• [PEDIDO A]:
Responde a estas perguntas com base no texto sobre o sindicalismo:
(i) Em que congresso se reúnem agora as vozes do sindicalismo?
(ii) Em que ano foi publicado o livro coletivo citado como exemplo?
(iii) Em que edição vai o programa de doutoramento coordenado pelos autores?
• [PEDIDO B]: Prolonga o texto sobre o sindicalismo a partir da última frase apresentada.

• [EXCERTO]:
Apesar da recente mudança de ciclo político no nosso país, a acentuada regressão dos direitos do trabalho e o quase desaparecimento do “emprego digno” – em especial no quadro da UE – são uma realidade que parece irreversível quando se desenham no mundo novas configurações e modelos produtivos marcados pela crescente flexibilidade e vulnerabilidade da classe trabalhadora. Neste contexto, é fundamental prestar atenção às vozes do sindicalismo, que agora se reúnem no XIII Congresso da CGTP. Num momento tão adverso para as condições de trabalho, um sindicalismo combativo e revigorado impõe-se como imperativo para a coesão social.
A longa atividade de pesquisa e intervenção cívica que vimos desenvolvendo sobre o mundo do trabalho, muitas vezes em colaboração com dirigentes e quadros sindicais de diversas sensibilidades, cujo diagnóstico crítico tem sido publicado em diversos estudos (veja-se, por exemplo, o livro coletivo «O Sindicalismo Português e a Nova Questão Social - crise, consolidação ou renovação?» 2011, que contou com a participação de dirigentes e quadros sindicais ligados às duas principais confederações, CGTP e UGT), bem como a visão crítica do atual sistema económico, traduzida em diversos textos e no programa de doutoramento que coordenamos, «Relações de Trabalho, Desigualdades Sociais e Sindicalismo» (que vai na sua quinta edição), dão-nos argumentos que nos protegem de qualquer rótulo de “anti-sindicalismo”, como é costume acontecer sempre que se critica o poder hegemónico na Intersindical.
Como cientistas sociais, estamos cientes de que a sociedade e a esfera do trabalho são realidades cada vez mais complexas e que, nessa medida, qualquer perspetiva maniqueísta corresponde a uma simplificação que não ajuda a um diagnóstico sério, e que enfraquece o sindicalismo. A realidade é complexa e o entendimento do mundo atual exige ferramentas adequadas à enorme instabilidade gerada pelo capitalismo desregulado de hoje. Ter consciência disso pressupõe também que nos libertemos de velhos preconceitos e clichés ideológicos forjados num tempo muito diferente do contexto do século XXI em que vivemos. Ora, é justamente porque as estruturas sindicais se apresentam em geral blindadas perante uma atitude de abertura e de “humildade científica” que – como académicos mas também como ativistas sindicais e cidadãos – sentimos o dever de consciência de intervir neste debate.

• [DADOS ABAIXO]:
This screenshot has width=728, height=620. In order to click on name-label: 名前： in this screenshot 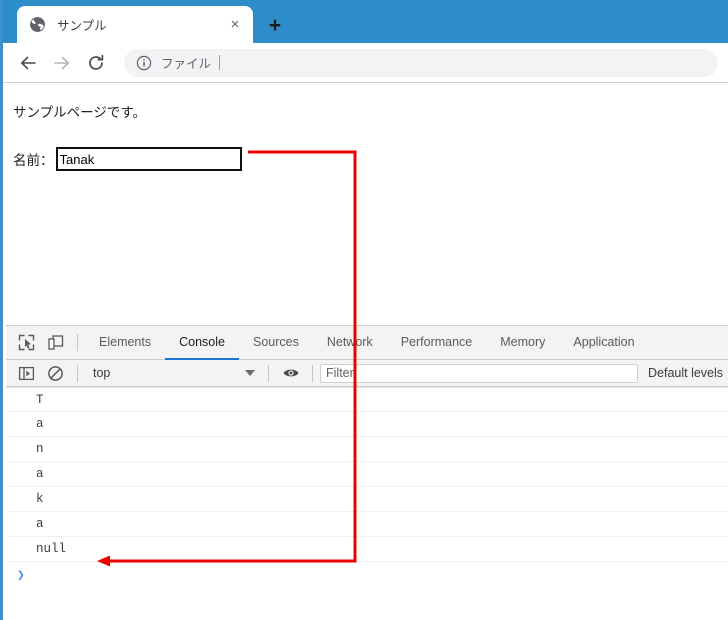, I will do `click(34, 160)`. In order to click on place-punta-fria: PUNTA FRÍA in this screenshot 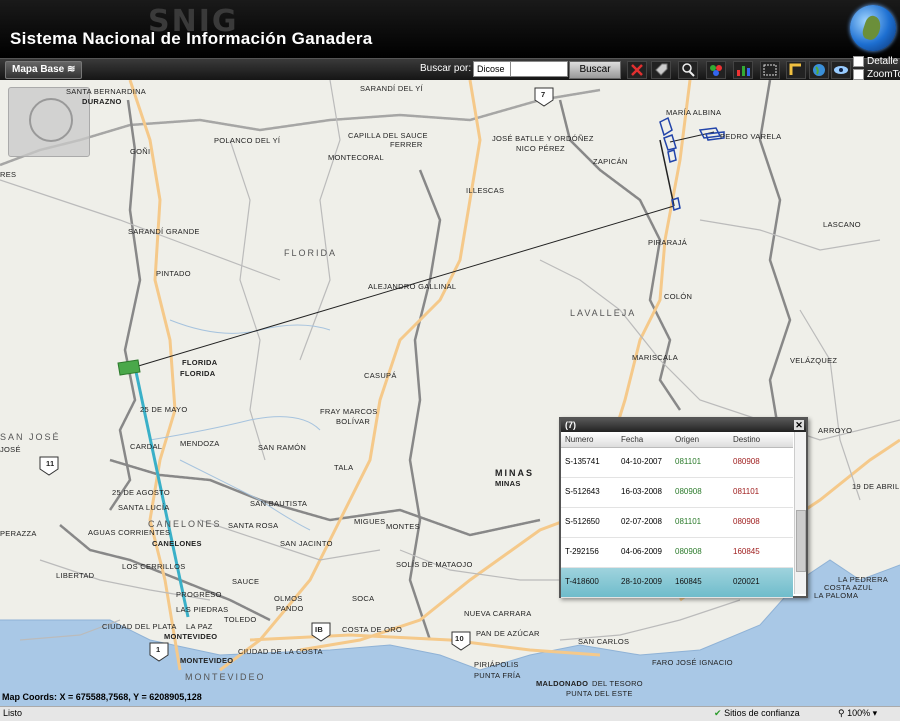, I will do `click(498, 676)`.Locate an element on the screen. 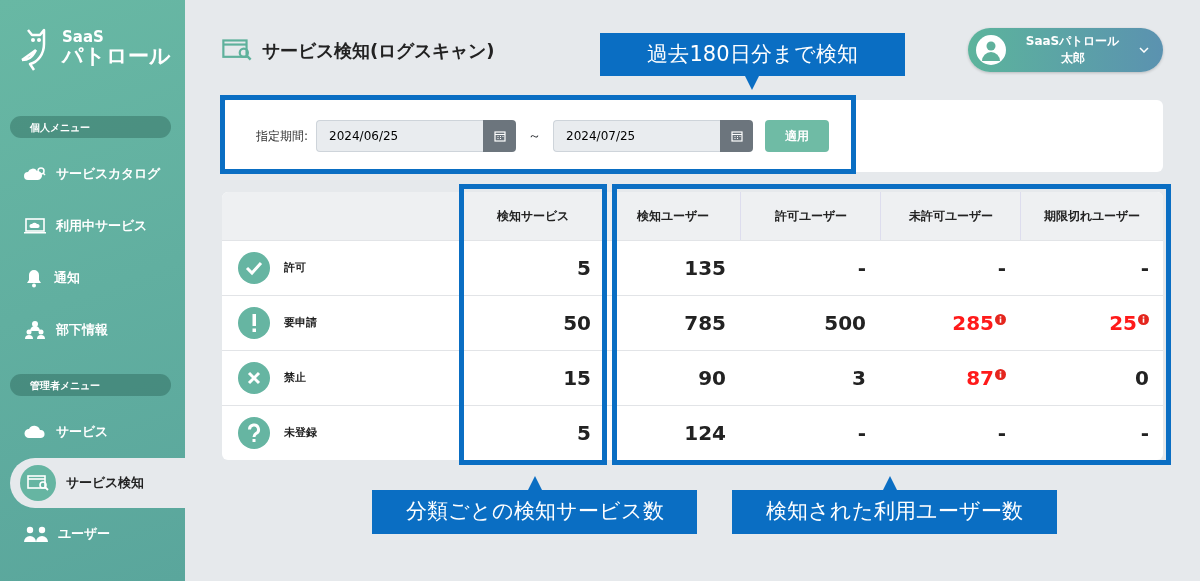 The image size is (1200, 581). avatar-icon is located at coordinates (991, 50).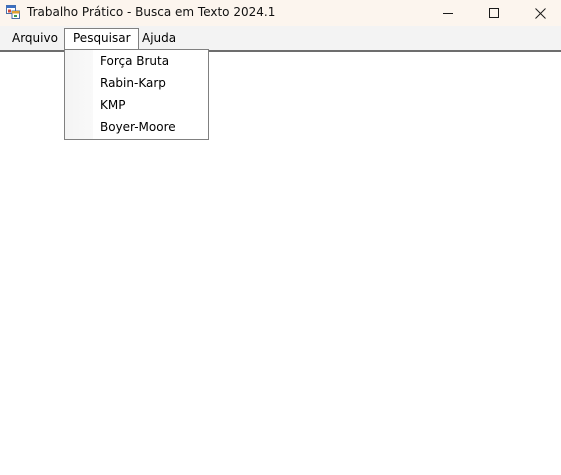 Image resolution: width=561 pixels, height=475 pixels. Describe the element at coordinates (152, 12) in the screenshot. I see `window-title: Trabalho Prático - Busca em Texto 2024.1` at that location.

• [RESPOSTA A]:
(i) No XIII Congresso da CGTP.
(ii) Em 2011.
(iii) Na quinta edição.

• [RESPOSTA B]:
Entendemos, pois, que uma crítica (construtiva) do sindicalismo português pressupõe um olhar autónomo em relação às propostas e programas oficiais (seja qual for a tendência em causa) porque só dessa forma se pode contribuir para um conhecimento sociológico rigoroso, capaz de ajudar a fortalecer o campo sindical. E isto aplica-se evidentemente à CGTP que, em diversas ocasiões, tem comprovado o seu alinhamento incondicional face ao discurso e ao programa do PCP. Em muitos países, diversos ativistas e académicos têm realçado as dificuldades das estruturas sindicais de base nacional, fundadas na era do industrialismo e das soberanias fechadas do Estado-nação, em se ajustarem ao mundo mais instável das redes e dos movimentos de âmbito global. Para além da crítica à burocracia e às lógicas oligárquicas que tendem a instalar-se nos sistemas estáveis, muitos falam da necessidade de uma autêntica “reinvenção” do sindicalismo para que possa adequar-se aos tempos do novo “precariado” e de uma classe média em declínio. A precariedade generalizada de hoje corresponde à “quebra do contrato” fundado no compromisso de classes da Europa do pós-guerra, que abriu caminho ao período mais “glorioso” das conquistas sociais dos trabalhadores. Num tempo de implosão e desaparecimento da velha classe operária, a atual geração de trabalhadores “proletarizados” – cada vez mais qualificada e cujas subjetividades e modos de vida replicam expectativas e “habitus” com marcas de classe média – já não adere, nem entende, uma retórica sindical que se limite a reproduzir os velhos slogans da “vanguarda operária” dos tempos de Marx e Lenine.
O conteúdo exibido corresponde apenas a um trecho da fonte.